In 1161 Absalom, Bishop of Roskilde, Denmark, sent to Paris the provost of his cathedral to obtain canons regular for the reform of the monastery of St. Thomas of Eskilsöe. In 1165 William journeyed to Denmark with three companions, and became abbot of that house. In spite of difficulties arising from poverty and opposition on the part of the community he reformed the monastery and in 1178 transferred it to Ebelholt, or the Paraclete, in Zeeland. He was entrusted with important business by Absalom, now Archbishop of Lund, and intervened in the case of Philip Augustus of France who was attempting to repudiate his wife Ingelborg, sister of Cnut of Denmark.

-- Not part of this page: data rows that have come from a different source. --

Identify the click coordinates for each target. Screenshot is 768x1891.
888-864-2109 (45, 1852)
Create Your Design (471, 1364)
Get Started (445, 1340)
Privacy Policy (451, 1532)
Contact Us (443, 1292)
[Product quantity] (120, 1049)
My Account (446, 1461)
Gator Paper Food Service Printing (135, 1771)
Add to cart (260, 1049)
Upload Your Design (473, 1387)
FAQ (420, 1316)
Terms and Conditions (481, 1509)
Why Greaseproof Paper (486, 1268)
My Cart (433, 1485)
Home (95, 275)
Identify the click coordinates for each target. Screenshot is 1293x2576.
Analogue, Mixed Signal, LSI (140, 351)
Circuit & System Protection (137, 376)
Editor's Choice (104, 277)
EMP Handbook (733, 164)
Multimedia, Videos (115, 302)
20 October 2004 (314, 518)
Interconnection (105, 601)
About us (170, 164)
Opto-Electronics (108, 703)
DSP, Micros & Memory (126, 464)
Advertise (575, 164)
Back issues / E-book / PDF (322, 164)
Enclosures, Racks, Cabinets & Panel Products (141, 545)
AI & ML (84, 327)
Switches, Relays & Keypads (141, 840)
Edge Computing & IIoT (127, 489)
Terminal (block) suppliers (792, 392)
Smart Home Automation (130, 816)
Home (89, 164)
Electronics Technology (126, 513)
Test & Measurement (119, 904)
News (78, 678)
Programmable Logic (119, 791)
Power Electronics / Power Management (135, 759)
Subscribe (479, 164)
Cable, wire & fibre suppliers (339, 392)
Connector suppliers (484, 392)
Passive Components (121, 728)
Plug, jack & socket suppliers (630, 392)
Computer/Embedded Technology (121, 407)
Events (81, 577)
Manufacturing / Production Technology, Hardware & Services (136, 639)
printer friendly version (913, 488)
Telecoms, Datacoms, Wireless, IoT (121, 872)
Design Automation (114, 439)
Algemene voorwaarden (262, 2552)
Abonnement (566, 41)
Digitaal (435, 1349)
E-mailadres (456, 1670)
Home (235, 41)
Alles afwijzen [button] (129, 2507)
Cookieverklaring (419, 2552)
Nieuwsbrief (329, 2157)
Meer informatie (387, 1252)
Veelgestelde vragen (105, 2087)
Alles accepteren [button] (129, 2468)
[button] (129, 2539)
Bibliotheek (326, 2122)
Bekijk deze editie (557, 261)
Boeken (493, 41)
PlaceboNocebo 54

The genealogy of the Danish kings which he drew up on this occasion to disprove the alleged impediment of consanguinity and two books of his letters, some of which deal with this affair, have come down to us, and together with an account of probable authenticity of the invention of the relics of Ste-Geneviève in 1161 and a few charters relating to his monastery may be found in P.L., CCIX. An account of his miracles is given in the "Vita" written by one of his younger disciples. He was canonized by Honorius III in 1224. His feast is commemorated on 18 June.
For the Vita and other sources of William's Life see LANGEBEK, Script. rer. dan. (9 vols., Copenhagen, 1772-1878), reprinted in P. L., CCIX; PAPERBROCH, Vita, with commentary, in Acta SS., I April, 625 sqq.; LAGER, Ep. XL in P. L., CLXXXVI.